--- WRITTEN TASKS ---
#1 According to the department store reminiscence, which store was the big one in Geneva?
#2 Update the part of the department store reminiscence that opens with the words containing "Geneva had its" and closes with "and millinery area.", putting "Geneva residents" in place of "Genevans".
#3 Decide whether each statement agrees with the department store reminiscence, and answer yes or no with the deciding words quoted: (a) The writer moved to Geneva while J. W. Smith’s was still open. (b) The archive holds a book bearing a book plate from Smith’s lending library. (c) The writer holds the malls solely responsible for the decline of downtowns and department stores.

--- PASSAGE TO READ ---
#####

As I stood under the clock in Sibley’s I knew I had never been in any store as fascinating before.  I am really happy I had that opportunity, because 20 years later that “magic” era was disappearing and the era of the suburban mall was firmly entrenched, syphoning business away from downtown stores.  Of course the malls are not solely to blame for the decline of downtowns and department stores, but it did play a part.  For someone like me, visiting stores like Sibley’s, McCurdy’s, Forman’s, or Edward’s with their very professional sales staff, who knew their frequent clients likes and dislikes and treated them with great deference even to the point of calling them when that special dress line arrived, the special bolt of cloth was in stock or your favorite author’s newest book was on the shelf was a memorable event.  I look back on these experiences with fond nostalgia.

Geneva had its share of department stores, too.   J. W. Smith’s was the big one in our city.  I didn’t move here until after the store was closed, but I remember talking with Genevans who shopped at Smith’s.  One couple told me of shopping there the first Christmas they were married and how the store wrapped everything and delivered it to their home.  Another person spoke with fondness of the store’s lending library.  I don’t recall having heard of a store with a lending library before, but I have a book in the archive with a book plate from Smith’s lending library in it.  We also have photos of the store’s interior, the fabric bolts, and millinery area.

#####

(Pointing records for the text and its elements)
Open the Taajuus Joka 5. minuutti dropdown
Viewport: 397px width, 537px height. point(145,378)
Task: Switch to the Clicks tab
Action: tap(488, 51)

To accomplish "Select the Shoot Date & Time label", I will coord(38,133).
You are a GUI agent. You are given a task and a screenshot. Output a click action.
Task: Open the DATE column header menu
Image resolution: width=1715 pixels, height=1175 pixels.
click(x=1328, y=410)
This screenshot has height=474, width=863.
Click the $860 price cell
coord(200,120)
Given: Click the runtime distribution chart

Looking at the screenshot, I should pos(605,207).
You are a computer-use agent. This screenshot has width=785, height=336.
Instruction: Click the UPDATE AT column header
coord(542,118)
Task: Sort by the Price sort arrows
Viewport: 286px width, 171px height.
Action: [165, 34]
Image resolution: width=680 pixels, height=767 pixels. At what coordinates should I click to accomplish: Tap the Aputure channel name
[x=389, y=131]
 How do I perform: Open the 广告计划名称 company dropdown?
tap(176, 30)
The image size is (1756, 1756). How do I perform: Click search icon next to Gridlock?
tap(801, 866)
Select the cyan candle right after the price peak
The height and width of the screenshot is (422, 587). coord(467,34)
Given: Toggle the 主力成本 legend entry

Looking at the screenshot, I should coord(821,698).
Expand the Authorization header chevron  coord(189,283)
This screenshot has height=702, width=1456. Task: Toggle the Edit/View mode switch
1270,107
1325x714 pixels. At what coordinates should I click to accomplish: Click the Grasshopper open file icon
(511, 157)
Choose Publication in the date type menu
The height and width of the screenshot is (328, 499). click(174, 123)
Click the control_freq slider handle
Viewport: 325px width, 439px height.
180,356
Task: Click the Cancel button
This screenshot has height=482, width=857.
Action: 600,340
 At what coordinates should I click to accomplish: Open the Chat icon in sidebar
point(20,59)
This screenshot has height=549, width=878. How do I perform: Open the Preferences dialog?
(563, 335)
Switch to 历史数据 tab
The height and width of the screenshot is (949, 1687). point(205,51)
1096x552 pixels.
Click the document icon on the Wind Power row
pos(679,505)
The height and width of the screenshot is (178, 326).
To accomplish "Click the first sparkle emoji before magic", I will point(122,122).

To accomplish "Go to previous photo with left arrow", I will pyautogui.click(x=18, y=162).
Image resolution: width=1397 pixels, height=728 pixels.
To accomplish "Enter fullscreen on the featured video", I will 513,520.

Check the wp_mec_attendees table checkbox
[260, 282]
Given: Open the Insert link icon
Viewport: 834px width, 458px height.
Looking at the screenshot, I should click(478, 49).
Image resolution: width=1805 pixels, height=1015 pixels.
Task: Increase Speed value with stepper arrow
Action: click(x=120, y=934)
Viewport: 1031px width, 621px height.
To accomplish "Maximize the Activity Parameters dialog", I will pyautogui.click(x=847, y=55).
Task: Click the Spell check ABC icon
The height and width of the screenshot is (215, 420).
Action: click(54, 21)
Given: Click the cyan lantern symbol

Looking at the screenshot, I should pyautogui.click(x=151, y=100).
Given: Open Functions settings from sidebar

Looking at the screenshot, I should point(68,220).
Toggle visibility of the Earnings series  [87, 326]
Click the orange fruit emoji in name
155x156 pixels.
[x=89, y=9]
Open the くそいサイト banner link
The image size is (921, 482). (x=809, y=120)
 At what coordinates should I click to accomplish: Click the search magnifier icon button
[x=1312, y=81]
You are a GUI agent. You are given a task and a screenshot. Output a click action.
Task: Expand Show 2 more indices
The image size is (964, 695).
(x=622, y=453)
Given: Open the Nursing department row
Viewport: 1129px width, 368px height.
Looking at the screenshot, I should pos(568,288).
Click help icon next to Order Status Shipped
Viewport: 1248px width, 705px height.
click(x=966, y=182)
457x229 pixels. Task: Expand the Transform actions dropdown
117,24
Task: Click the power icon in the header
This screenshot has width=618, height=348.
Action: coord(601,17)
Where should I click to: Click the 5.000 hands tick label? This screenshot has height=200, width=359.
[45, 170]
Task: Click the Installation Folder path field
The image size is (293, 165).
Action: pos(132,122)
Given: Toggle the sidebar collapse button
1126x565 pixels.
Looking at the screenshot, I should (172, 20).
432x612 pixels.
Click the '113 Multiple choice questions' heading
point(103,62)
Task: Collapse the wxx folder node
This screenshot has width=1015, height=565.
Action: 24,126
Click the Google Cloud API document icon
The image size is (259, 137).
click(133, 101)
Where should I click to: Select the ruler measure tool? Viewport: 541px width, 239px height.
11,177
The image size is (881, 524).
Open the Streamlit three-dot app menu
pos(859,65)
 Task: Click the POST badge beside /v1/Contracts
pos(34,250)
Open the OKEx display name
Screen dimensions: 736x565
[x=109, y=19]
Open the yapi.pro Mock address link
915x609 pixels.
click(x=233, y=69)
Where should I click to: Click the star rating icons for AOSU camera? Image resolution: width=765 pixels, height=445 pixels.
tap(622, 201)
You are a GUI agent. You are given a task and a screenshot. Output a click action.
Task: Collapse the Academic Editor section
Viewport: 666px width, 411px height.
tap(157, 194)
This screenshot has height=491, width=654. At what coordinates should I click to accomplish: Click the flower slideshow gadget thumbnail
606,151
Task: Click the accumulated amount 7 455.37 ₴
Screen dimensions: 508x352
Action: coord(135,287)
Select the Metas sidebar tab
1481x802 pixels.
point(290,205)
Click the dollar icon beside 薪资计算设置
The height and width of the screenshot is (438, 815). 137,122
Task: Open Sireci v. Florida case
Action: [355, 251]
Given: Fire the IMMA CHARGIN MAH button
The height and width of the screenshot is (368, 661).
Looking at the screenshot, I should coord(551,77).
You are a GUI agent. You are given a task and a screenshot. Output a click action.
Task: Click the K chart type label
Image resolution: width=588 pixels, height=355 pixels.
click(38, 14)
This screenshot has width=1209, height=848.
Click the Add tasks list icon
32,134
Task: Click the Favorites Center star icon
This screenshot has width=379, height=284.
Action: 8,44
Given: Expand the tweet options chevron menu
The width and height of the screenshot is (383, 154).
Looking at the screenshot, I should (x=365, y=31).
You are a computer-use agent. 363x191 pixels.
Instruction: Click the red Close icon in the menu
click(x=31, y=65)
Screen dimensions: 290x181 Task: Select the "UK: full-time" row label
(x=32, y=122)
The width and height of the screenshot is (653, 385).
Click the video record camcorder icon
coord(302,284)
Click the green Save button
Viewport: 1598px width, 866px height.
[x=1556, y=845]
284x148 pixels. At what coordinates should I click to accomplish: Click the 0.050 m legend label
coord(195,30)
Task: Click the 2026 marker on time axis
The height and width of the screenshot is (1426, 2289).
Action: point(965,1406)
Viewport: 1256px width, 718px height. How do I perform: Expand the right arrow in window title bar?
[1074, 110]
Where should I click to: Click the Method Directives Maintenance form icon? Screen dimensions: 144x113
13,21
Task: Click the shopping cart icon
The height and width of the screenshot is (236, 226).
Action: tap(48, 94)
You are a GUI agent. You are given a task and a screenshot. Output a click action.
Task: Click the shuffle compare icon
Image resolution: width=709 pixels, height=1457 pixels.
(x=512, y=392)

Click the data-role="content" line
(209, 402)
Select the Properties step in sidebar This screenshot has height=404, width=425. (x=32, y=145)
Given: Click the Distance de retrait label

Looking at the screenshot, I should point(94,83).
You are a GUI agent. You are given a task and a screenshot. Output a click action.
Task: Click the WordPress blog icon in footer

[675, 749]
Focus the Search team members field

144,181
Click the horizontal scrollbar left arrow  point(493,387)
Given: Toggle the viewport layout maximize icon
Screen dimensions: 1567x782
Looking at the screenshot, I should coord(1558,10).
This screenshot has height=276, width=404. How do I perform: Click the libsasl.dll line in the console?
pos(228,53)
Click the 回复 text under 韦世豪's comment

#####

--- RESPONSES IN ORDER ---
#1 J. W. Smith’s

#2
Geneva had its share of department stores, too.   J. W. Smith’s was the big one in our city.  I didn’t move here until after the store was closed, but I remember talking with Geneva residents who shopped at Smith’s.  One couple told me of shopping there the first Christmas they were married and how the store wrapped everything and delivered it to their home.  Another person spoke with fondness of the store’s lending library.  I don’t recall having heard of a store with a lending library before, but I have a book in the archive with a book plate from Smith’s lending library in it.  We also have photos of the store’s interior, the fabric bolts, and millinery area.

#3
(a) No: "I didn’t move here until after the store was closed"
(b) Yes: "I have a book in the archive with a book plate from Smith’s lending library in it"
(c) No: "Of course the malls are not solely to blame for the decline of downtowns and department stores"